§ RECORDED DATA:
__________________________________________________

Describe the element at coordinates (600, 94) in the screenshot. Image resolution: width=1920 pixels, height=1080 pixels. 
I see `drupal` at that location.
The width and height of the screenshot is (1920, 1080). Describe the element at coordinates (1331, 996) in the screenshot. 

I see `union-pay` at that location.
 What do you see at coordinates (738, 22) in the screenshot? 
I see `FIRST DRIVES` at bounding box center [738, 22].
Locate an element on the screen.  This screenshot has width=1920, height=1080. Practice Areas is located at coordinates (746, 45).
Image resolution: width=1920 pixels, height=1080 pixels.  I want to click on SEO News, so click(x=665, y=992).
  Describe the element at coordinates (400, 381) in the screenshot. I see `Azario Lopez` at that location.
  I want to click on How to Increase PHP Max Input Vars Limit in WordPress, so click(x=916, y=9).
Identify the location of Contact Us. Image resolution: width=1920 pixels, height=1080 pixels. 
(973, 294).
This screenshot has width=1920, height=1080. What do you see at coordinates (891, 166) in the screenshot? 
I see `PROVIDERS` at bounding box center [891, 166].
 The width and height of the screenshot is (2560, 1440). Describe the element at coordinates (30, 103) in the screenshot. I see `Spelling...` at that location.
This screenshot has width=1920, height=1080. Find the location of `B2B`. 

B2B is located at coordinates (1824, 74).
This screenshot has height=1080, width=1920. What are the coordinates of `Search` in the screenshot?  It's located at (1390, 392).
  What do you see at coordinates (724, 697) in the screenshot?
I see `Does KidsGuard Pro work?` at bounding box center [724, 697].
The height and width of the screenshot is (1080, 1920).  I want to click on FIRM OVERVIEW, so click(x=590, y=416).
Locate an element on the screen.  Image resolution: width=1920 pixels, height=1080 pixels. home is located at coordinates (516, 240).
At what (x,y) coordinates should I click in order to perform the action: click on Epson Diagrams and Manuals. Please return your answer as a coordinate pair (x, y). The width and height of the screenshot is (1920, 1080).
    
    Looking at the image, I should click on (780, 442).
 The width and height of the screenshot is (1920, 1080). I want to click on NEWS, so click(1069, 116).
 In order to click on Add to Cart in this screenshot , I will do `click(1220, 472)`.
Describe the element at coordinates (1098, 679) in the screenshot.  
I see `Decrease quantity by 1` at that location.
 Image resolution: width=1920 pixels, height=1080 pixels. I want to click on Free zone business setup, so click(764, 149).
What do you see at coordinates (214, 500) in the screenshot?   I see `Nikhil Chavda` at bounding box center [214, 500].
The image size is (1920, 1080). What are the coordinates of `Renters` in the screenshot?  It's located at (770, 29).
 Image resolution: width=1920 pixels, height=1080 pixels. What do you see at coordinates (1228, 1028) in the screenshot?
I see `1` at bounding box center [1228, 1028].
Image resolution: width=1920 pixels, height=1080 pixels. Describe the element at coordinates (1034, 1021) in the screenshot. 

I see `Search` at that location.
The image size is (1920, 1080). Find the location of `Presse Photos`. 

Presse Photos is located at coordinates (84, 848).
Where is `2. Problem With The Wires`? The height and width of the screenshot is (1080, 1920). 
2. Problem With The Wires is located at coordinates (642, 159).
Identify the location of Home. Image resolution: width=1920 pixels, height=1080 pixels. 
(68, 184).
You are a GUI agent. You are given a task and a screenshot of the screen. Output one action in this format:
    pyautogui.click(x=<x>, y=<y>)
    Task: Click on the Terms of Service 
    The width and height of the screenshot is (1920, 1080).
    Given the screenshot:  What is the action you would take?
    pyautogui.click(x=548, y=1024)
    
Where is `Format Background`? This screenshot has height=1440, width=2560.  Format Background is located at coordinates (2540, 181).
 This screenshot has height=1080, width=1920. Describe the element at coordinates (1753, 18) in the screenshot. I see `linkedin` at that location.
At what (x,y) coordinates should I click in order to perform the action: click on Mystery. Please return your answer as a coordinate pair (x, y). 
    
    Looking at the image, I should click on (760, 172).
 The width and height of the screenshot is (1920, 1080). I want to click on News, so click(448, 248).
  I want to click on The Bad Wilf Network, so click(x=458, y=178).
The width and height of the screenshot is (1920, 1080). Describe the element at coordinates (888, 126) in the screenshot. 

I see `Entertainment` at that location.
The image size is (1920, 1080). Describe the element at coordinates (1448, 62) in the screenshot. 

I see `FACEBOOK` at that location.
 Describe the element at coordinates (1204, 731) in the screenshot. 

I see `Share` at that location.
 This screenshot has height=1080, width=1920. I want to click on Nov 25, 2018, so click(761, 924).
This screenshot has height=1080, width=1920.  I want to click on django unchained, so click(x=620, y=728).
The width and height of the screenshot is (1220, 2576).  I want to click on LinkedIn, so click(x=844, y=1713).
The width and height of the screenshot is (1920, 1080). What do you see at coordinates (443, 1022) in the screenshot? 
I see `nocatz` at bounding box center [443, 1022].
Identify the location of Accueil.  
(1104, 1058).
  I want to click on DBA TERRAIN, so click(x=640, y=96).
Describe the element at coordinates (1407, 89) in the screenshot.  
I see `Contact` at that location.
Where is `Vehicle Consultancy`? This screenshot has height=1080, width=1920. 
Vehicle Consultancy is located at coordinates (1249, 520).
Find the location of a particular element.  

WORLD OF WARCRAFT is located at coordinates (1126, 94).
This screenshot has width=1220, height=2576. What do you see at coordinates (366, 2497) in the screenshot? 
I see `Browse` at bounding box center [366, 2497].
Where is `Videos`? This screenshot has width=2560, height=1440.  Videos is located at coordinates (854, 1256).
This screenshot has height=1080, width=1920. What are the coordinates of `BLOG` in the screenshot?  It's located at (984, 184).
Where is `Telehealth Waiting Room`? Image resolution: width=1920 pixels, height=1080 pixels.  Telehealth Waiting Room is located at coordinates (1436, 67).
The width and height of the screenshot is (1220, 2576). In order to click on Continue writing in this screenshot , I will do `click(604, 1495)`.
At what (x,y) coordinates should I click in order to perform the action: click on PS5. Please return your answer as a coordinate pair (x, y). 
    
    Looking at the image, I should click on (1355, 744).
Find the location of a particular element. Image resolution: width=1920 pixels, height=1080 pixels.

__________________________________________________

§ PROBLEM REQUIREMENTS: Which lines run from the one containing "The image size is (1920, 1080). What" through the one containing "2. Problem With The Wires is" among the items above? Quote them verbatim, both end lines included.

§ ANSWER TO THE PROBLEM:
The image size is (1920, 1080). What are the coordinates of `Renters` in the screenshot?  It's located at (770, 29).
 Image resolution: width=1920 pixels, height=1080 pixels. What do you see at coordinates (1228, 1028) in the screenshot?
I see `1` at bounding box center [1228, 1028].
Image resolution: width=1920 pixels, height=1080 pixels. Describe the element at coordinates (1034, 1021) in the screenshot. 

I see `Search` at that location.
The image size is (1920, 1080). Find the location of `Presse Photos`. 

Presse Photos is located at coordinates (84, 848).
Where is `2. Problem With The Wires`? The height and width of the screenshot is (1080, 1920). 
2. Problem With The Wires is located at coordinates (642, 159).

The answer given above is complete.